Calculating GDP growth

GDP growth is the measurement of the percentage change in GDP from one year to another. It is a metric used to measure the growth of a countries income over time.

The formula

$$\text{GDP Growth} = 100*\frac{\text{GDP current year} – \text{GDP previous year}}{\text{GDP previous year}}$$

Causes of GDP growth

  • Technological progress
  • Population growth
  • Positive aggregate demand shocks

Above is a non-exhaustive list of reasons why we might observe GDP growth. The main cause of GDP growth is technological progress. As countries become smarter and progress technologically, they learn to produce goods and services more efficiently and thus produce more output.

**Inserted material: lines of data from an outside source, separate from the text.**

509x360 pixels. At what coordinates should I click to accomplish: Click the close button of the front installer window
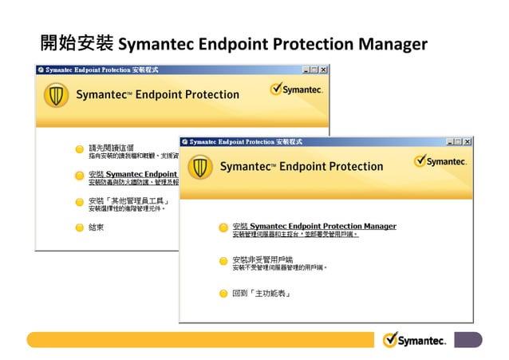click(x=468, y=141)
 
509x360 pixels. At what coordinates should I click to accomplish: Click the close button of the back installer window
click(x=323, y=70)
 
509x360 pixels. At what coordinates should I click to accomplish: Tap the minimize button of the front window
click(x=450, y=141)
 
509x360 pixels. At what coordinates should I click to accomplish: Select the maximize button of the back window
click(x=314, y=70)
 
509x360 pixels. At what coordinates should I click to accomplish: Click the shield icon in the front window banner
click(x=200, y=167)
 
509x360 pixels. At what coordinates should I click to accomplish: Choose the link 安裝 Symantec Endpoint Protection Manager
click(x=314, y=226)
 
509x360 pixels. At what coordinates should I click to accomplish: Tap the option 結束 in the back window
click(x=97, y=227)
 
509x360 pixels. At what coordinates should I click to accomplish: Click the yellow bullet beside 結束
click(x=79, y=227)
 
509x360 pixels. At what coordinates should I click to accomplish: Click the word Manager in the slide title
click(x=391, y=42)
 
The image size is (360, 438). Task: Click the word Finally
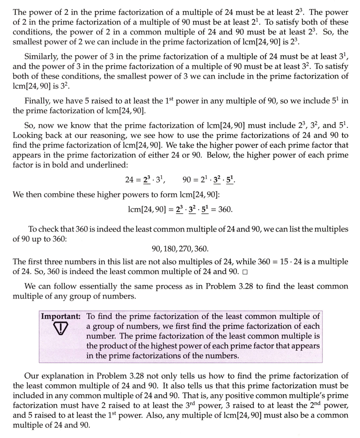click(37, 101)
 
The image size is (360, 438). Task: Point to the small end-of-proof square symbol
click(244, 272)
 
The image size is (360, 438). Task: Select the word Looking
click(26, 135)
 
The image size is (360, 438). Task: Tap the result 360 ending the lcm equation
click(225, 209)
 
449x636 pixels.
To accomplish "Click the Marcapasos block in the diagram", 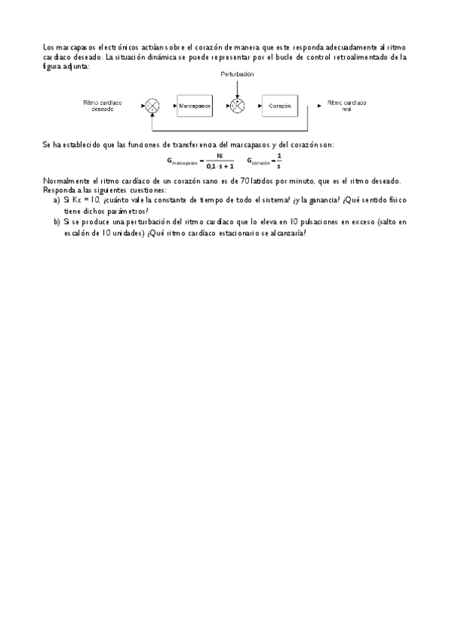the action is [x=194, y=106].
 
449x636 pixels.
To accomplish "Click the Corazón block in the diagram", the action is [x=280, y=106].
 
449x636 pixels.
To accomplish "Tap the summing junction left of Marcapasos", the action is [x=152, y=106].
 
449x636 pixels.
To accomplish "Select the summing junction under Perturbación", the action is [x=237, y=106].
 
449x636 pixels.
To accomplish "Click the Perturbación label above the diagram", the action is [x=238, y=74].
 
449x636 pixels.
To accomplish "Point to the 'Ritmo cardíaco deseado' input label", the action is [x=103, y=106].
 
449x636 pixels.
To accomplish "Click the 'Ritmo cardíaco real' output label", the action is [x=346, y=106].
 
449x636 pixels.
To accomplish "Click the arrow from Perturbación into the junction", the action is [x=237, y=88].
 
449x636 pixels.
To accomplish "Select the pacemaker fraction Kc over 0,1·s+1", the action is [x=220, y=160].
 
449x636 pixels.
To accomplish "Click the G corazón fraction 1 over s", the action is [x=278, y=160].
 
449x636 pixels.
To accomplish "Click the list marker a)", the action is [x=56, y=202].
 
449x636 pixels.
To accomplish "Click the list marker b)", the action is [x=56, y=223].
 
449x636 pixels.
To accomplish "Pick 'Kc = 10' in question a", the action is [x=80, y=202].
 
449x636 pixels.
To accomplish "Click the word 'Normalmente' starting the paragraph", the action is [x=65, y=181].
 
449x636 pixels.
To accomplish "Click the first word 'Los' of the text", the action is [x=49, y=47].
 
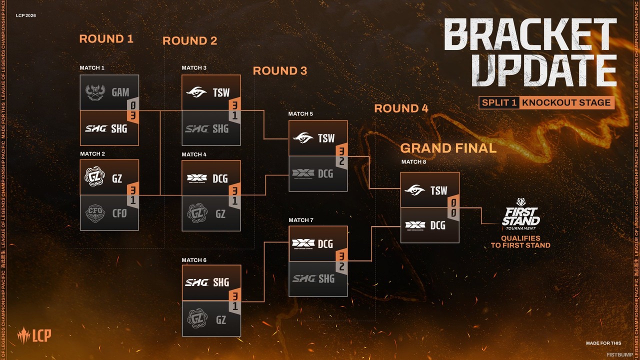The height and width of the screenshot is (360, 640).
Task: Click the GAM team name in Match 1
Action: (x=120, y=92)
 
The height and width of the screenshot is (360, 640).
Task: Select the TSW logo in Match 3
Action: (x=196, y=92)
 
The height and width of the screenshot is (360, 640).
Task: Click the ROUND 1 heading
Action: (x=106, y=39)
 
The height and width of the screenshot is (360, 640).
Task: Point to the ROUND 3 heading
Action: (x=280, y=71)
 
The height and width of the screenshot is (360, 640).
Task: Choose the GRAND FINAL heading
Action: (x=448, y=148)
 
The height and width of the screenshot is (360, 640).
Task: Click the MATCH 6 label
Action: (x=194, y=260)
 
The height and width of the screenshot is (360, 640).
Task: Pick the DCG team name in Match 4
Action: (x=220, y=178)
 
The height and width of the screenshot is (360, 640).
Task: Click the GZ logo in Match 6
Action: (x=196, y=318)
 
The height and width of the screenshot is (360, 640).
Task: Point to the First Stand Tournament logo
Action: (x=520, y=214)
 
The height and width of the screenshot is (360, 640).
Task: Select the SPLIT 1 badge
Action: (x=498, y=102)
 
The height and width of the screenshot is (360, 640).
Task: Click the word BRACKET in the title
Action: (x=530, y=35)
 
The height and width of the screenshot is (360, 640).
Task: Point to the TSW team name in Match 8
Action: (x=439, y=190)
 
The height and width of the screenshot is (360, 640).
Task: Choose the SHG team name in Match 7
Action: (x=326, y=278)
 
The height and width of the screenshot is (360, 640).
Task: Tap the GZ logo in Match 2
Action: (x=96, y=177)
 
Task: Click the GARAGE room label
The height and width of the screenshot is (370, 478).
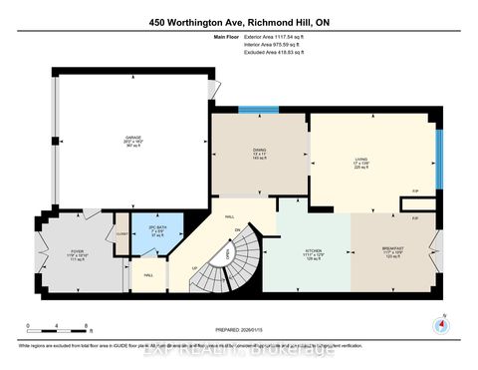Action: pyautogui.click(x=133, y=142)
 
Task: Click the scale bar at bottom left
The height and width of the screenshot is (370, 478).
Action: pyautogui.click(x=60, y=330)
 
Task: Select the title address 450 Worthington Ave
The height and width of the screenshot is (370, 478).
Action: pyautogui.click(x=238, y=22)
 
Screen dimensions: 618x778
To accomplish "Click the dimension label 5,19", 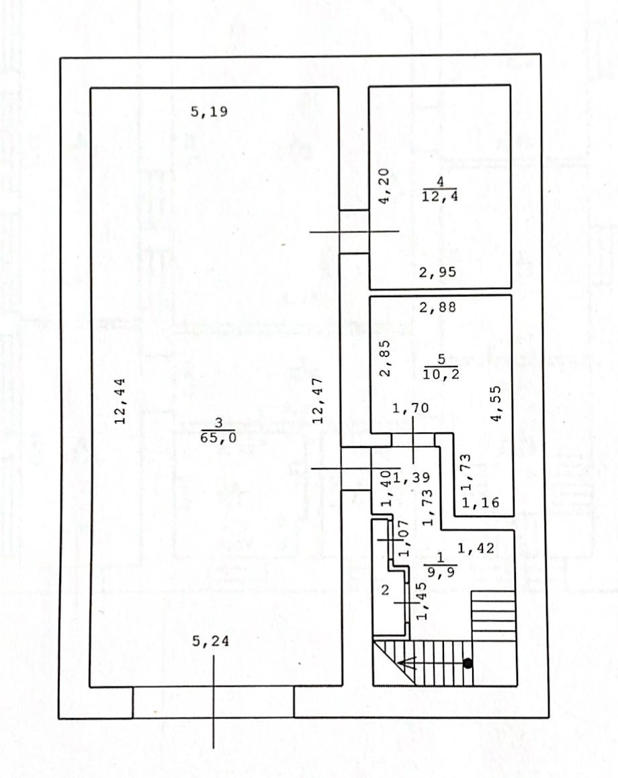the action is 209,112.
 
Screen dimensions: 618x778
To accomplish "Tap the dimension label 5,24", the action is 210,641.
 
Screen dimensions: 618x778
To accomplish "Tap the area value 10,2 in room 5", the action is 441,375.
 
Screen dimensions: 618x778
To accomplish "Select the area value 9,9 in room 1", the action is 440,573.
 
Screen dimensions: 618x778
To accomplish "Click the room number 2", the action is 386,590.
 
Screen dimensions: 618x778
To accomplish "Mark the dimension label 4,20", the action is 384,189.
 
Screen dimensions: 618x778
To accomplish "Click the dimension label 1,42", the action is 476,549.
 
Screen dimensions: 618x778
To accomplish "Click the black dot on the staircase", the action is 468,663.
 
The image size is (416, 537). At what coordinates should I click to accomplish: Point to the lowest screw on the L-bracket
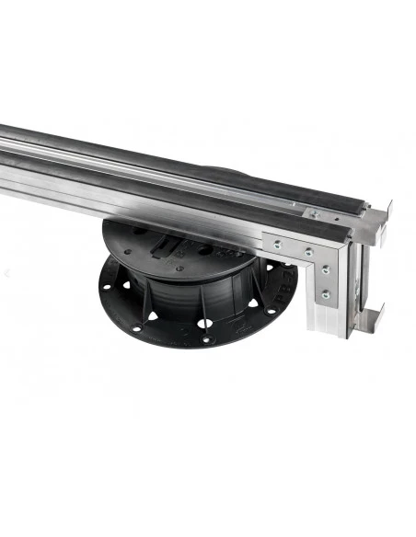pyautogui.click(x=324, y=294)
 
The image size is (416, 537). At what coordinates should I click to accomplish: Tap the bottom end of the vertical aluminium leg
pyautogui.click(x=338, y=330)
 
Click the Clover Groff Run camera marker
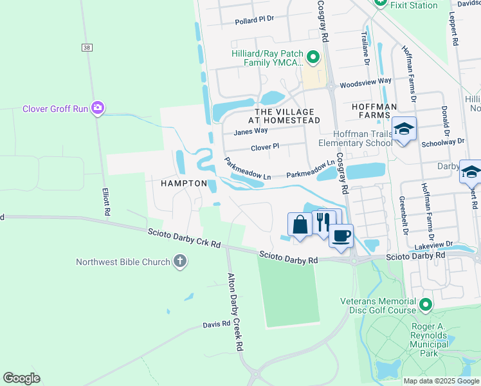tap(98, 107)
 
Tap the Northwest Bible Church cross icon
tap(181, 262)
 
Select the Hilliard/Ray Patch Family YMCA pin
tap(313, 58)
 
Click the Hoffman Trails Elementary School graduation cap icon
tap(404, 129)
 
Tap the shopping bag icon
tap(300, 225)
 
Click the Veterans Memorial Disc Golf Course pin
tap(424, 304)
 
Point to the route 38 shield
tap(87, 48)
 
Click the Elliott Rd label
tap(105, 202)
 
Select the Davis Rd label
tap(216, 324)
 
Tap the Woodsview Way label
tap(365, 82)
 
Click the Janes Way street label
tap(250, 131)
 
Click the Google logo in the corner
tap(21, 378)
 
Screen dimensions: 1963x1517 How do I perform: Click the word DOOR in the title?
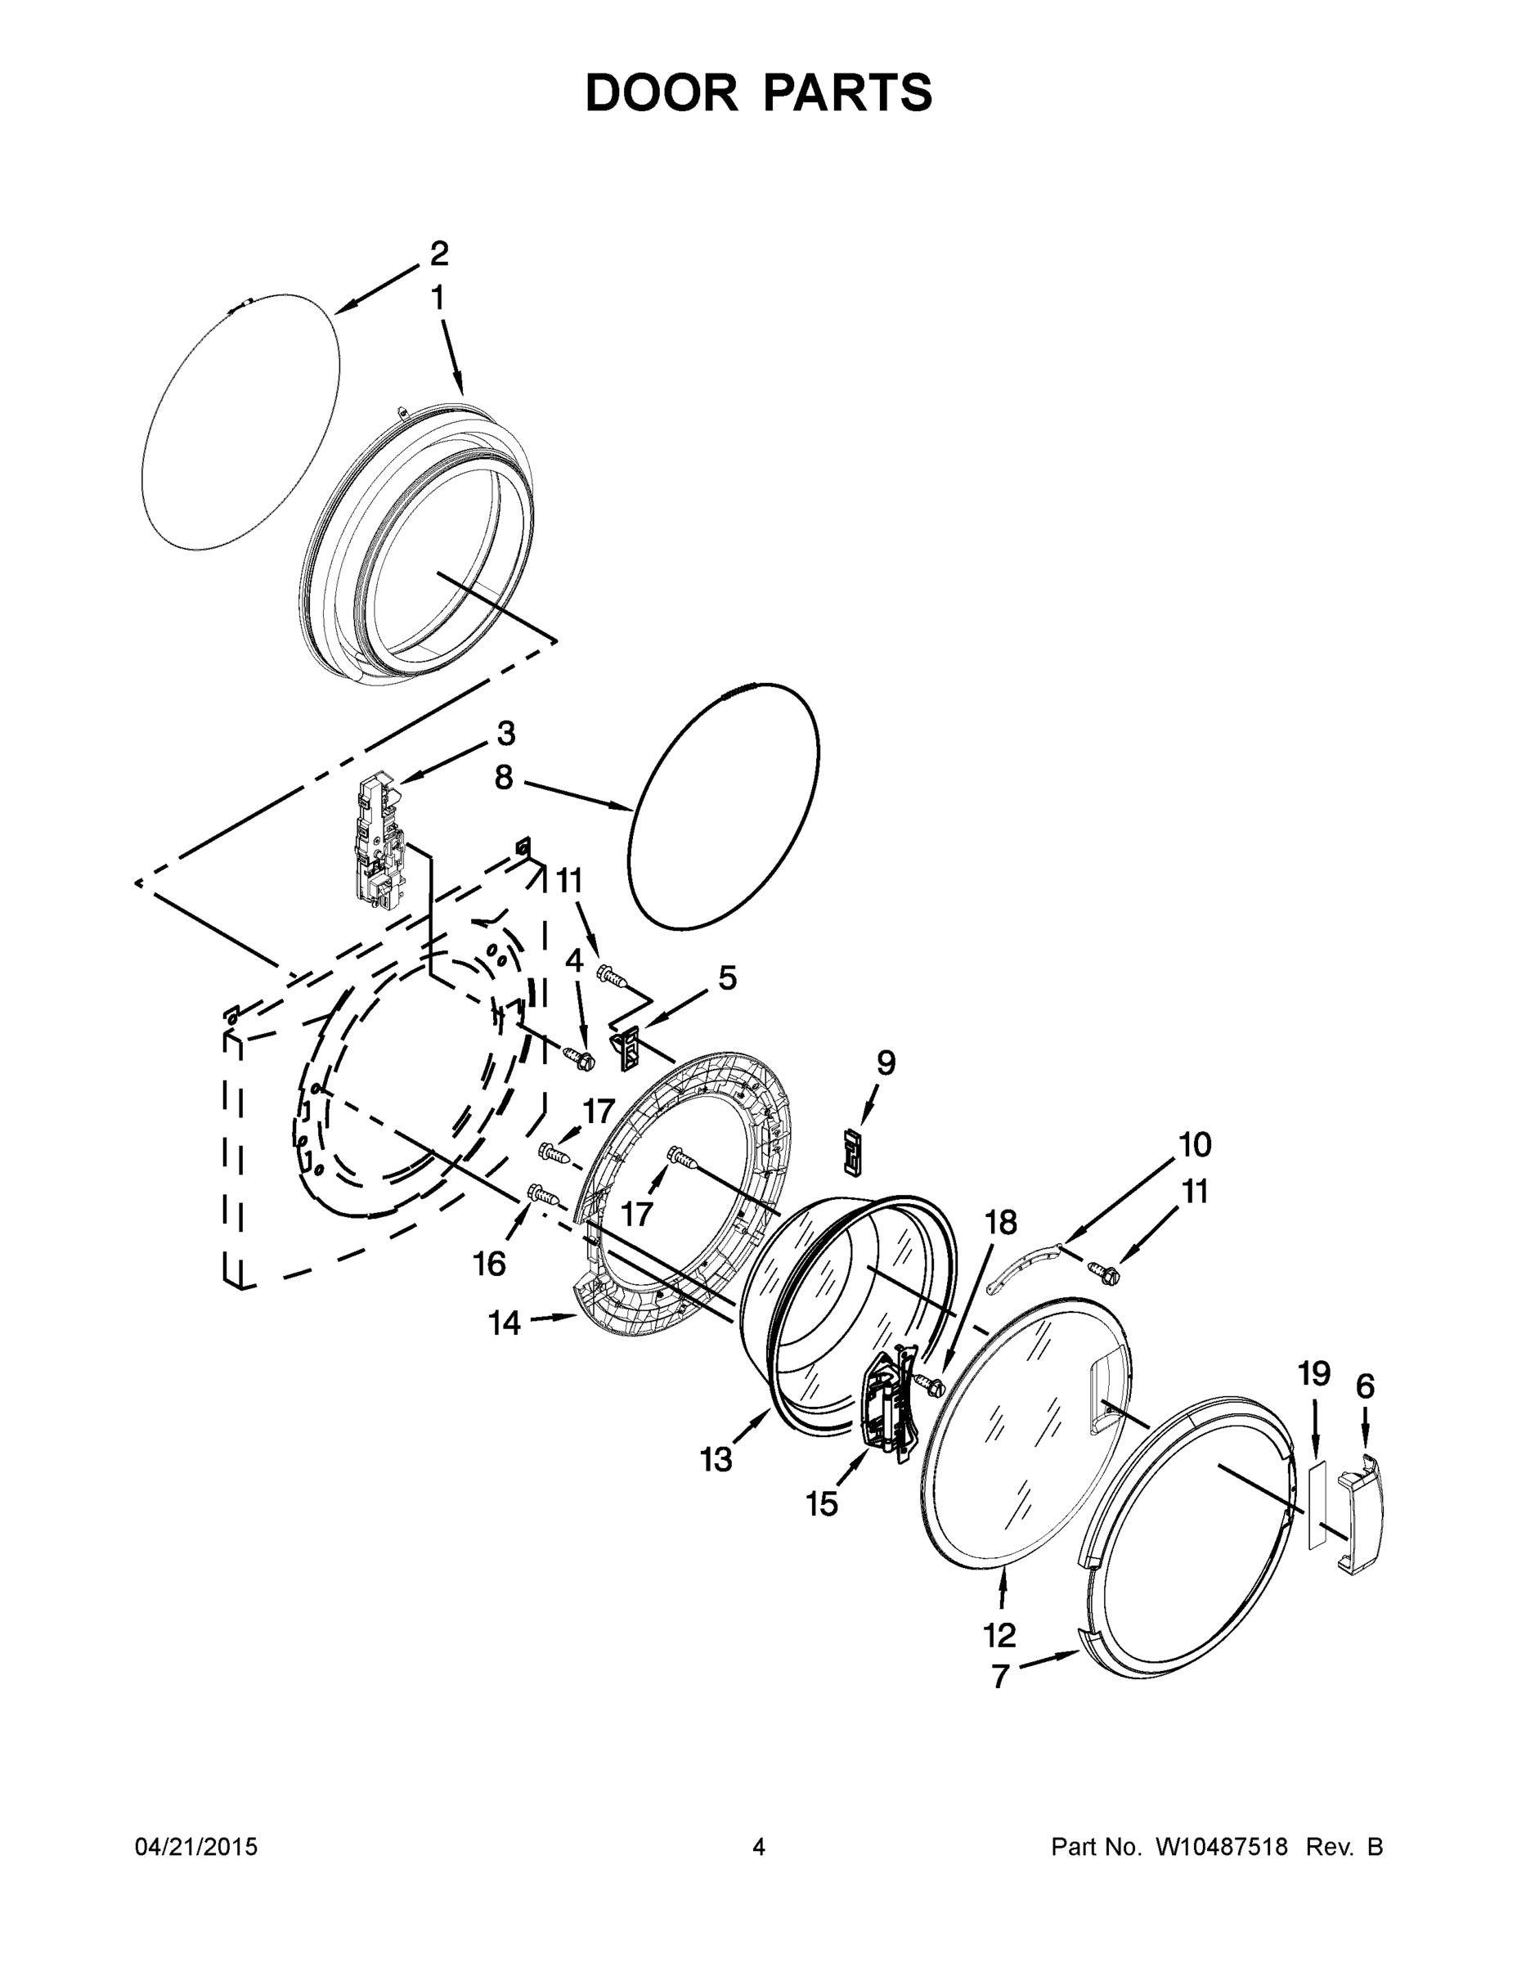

Population growth will cause economies to grow as there is more labor for production. However, population growth does not necessarily mean that living standards are increasing for each individual citizen. If the population growth is larger than the GDP growth, there will be less output per person. Therefore, GDP per capita growth is a better metric for understanding changes in living standard of the average citizen.

In the short run, positive increases to aggregate demand can cause increase in aggregate demand. Conversely, negative shocks to aggregate demand can cause GDP growth to decrease. If this happens for two quarters, it’s defined as a recession. 


Consider the following fictional economy.
Year GDP
2000 100
2001 200
2002 300
2003 400


If we wanted to calculate the GDP growth from year 2000 to 2001 we would calculate it as
$$100* \frac{200 – 100}{100} = 100%$$
In this economy, GDP growth would be 100%. We can also calculate the GDP growth from the year 2001 to 2002
$$100 * \frac{300 – 200}{200} = 50%$$
In this case the GDP growth is only 50%.  Finally, we can calculate the GDP growth over a period of two years, from 2000 to 2002 as
$$100*\frac{300 – 100}{100} = 200%$$
It is important to note that you cannot calculate the GDP growth from the year 2000 to 2002 by adding up the growth rates from 2001 to 2001 (100%) to the growth rate from 2001 to 2002 (50%), as that would total 150% instead of 200%.